== 문제 ==
"Click the 感谢您使用 VMware Workstation 17! line" 문구가 있는 줄부터 자료 마지막 줄까지 양 끝을 포함해 번호 목록으로 정리해 주세요. 빈 줄과 그림은 답에서 뺍니다.

▬▬▬▬▬▬

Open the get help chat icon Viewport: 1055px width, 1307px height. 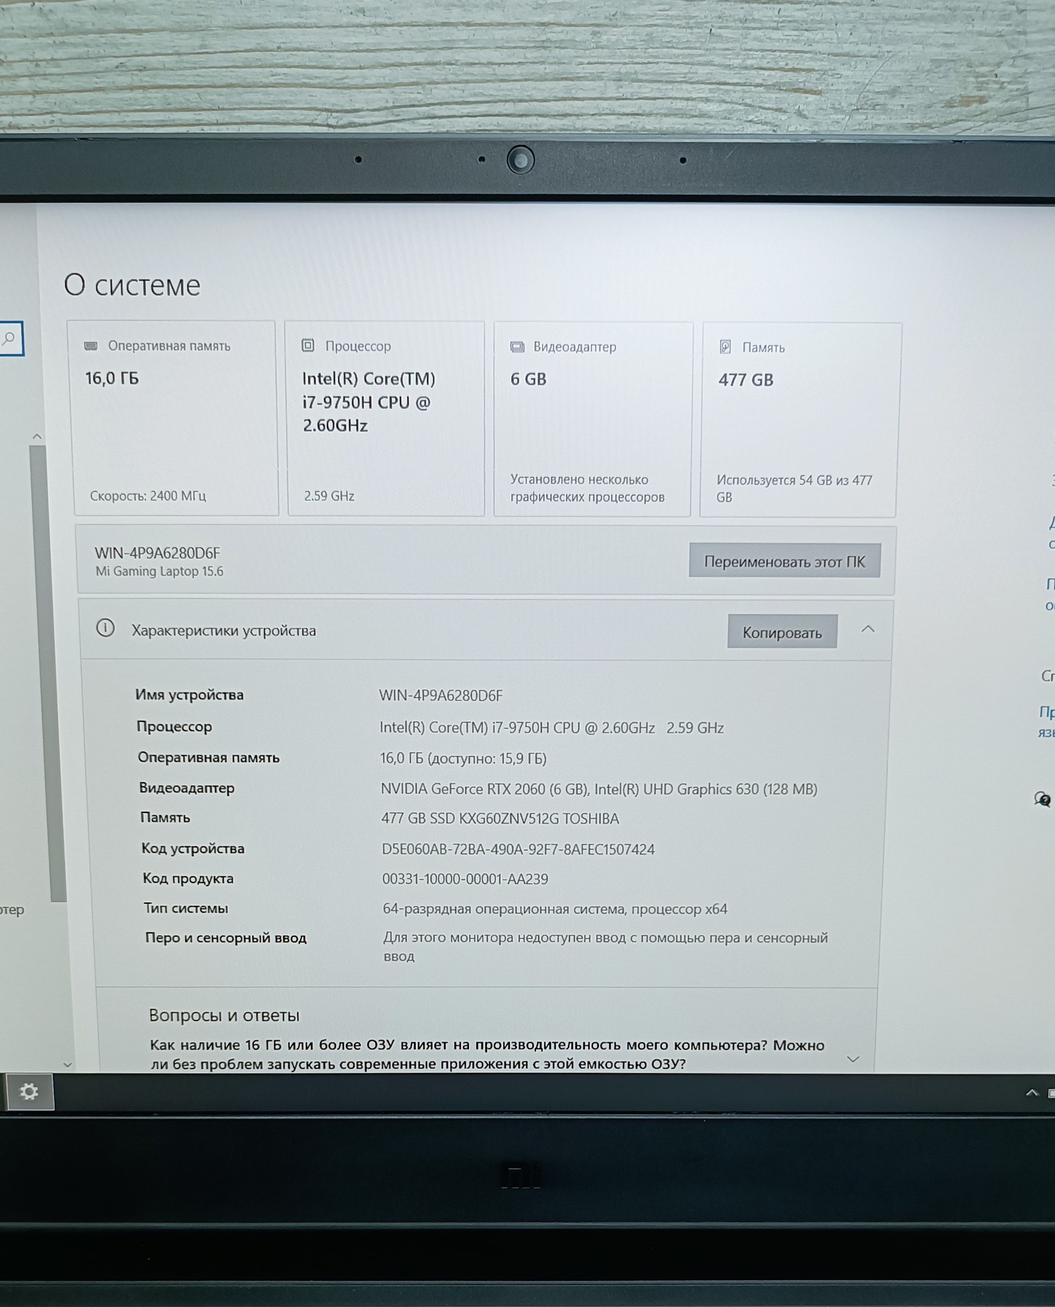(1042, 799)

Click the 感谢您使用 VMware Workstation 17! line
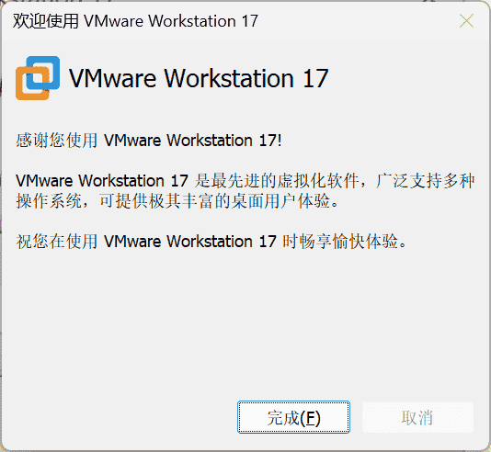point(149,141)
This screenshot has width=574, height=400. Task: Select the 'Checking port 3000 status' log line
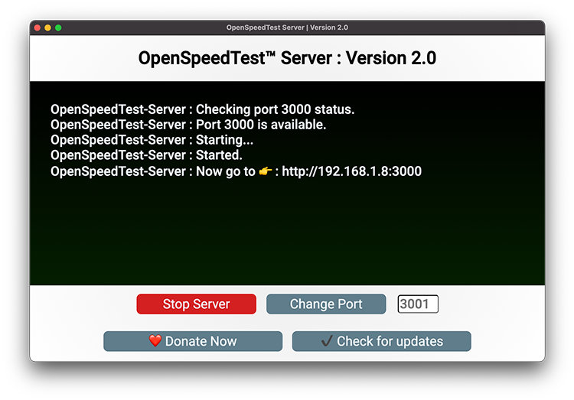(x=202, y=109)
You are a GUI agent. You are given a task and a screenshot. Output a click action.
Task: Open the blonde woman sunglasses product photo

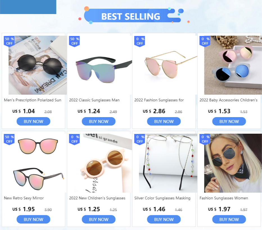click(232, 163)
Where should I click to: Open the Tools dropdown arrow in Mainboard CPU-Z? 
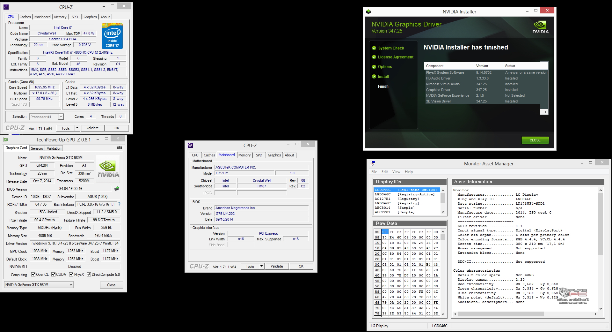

▬▬▬▬▬▬

== 풀이 ==
1. Click the 感谢您使用 VMware Workstation 17! line
2. point(149,141)
3. This screenshot has width=574, height=400. Task: Select the 'Checking port 3000 status' log line
4. (x=202, y=109)
5. You are a GUI agent. You are given a task and a screenshot. Output a click action.
6. Task: Open the blonde woman sunglasses product photo
7. click(232, 163)
8. Where should I click to: Open the Tools dropdown arrow in Mainboard CPU-Z? 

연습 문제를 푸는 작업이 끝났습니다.